The kynurenine pathway (KP) connects immune activation to neurotransmitter signaling by metabolizing tryptophan. Kynurenic acid (KYNA), a KP metabolite and an NMDAR antagonist, is elevated in the brains of people with schizophrenia. This study assessed: (1) KP enzyme mRNA in brain tissue, (2) brain KP metabolite levels, and (3) plasma KP metabolites, comparing schizophrenia and control groups stratified by proinflammatory cytokine expression.
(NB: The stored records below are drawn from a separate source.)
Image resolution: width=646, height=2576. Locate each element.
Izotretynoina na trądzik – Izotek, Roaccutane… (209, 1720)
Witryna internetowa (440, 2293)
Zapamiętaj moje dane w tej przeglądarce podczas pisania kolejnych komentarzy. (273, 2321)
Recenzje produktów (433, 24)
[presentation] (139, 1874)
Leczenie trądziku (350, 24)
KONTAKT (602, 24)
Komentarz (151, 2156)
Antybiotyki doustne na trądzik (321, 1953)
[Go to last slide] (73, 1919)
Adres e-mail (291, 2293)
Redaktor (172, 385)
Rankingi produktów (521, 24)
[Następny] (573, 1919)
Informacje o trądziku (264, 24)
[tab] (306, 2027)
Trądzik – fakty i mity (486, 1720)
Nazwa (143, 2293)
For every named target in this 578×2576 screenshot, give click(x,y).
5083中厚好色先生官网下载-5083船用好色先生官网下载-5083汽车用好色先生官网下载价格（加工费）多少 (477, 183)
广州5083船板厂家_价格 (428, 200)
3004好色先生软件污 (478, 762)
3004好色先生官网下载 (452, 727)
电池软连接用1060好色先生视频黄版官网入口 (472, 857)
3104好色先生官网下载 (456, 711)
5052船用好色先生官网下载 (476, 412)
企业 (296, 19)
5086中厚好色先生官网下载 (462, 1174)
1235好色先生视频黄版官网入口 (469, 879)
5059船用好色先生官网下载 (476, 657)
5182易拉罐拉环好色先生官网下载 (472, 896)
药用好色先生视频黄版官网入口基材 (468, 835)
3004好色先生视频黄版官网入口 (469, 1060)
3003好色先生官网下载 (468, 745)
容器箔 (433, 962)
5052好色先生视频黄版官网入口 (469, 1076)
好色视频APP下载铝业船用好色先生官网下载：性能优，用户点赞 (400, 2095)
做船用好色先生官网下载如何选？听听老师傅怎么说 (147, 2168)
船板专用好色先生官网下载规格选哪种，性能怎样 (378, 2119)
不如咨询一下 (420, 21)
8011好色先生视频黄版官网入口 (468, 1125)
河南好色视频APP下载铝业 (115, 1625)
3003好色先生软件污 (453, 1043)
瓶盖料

Two independent postmortem brain cohorts (71 patients with schizophrenia, 72 controls) and a separate clinical cohort (96 patients with schizophrenia, 81 controls) were analyzed for KP markers, cognition, and brain volumes. In the prefrontal cortex of the high-cytokine schizophrenia subgroup, the kynurenine/tryptophan ratio, KYNA levels, and mRNA for tryptophan dioxygenase (TDO) and kynurenine aminotransferases (KAT I/II) were significantly increased. KAT mRNA correlated with glial fibrillary acidic protein mRNA, implicating astrocytes. In plasma, the high-cytokine schizophrenia subgroup showed an elevated KYN/TRP ratio that correlated inversely with attention and dorsolateral prefrontal cortex volume. These findings support a role for inflammation in a subgroup of patients with schizophrenia and propose a molecular route by which proinflammatory cytokines might shift peripheral TRP to KYN and, through increased astrocytic KAT expression, elevate KYNA in the brain, contributing to prefrontal volume loss and attentional deficits.